PROBLEM STATEMENT: Would you filter these records and copy every line that has the word "accomplish"?

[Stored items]

++++

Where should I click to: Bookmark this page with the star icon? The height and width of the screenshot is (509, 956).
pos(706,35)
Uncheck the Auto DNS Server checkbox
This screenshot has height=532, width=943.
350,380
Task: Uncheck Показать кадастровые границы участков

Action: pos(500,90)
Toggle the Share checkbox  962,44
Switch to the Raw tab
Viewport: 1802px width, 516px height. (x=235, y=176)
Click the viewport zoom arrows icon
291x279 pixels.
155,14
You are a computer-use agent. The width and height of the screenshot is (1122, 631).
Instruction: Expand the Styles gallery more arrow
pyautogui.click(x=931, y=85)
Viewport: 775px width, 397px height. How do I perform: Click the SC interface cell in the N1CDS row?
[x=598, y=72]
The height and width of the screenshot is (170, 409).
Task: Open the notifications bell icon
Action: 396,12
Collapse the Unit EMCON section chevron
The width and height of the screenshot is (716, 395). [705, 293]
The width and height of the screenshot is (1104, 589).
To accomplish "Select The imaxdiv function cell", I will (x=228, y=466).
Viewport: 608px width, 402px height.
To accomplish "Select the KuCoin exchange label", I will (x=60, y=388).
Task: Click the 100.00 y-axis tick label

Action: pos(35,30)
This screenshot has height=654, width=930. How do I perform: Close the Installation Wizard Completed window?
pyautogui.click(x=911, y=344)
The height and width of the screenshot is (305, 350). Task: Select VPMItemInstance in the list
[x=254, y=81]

++++

EXERCISE RESPONSE:
To accomplish "Select The imaxdiv function cell", I will (x=228, y=466).
To accomplish "Select the KuCoin exchange label", I will (x=60, y=388).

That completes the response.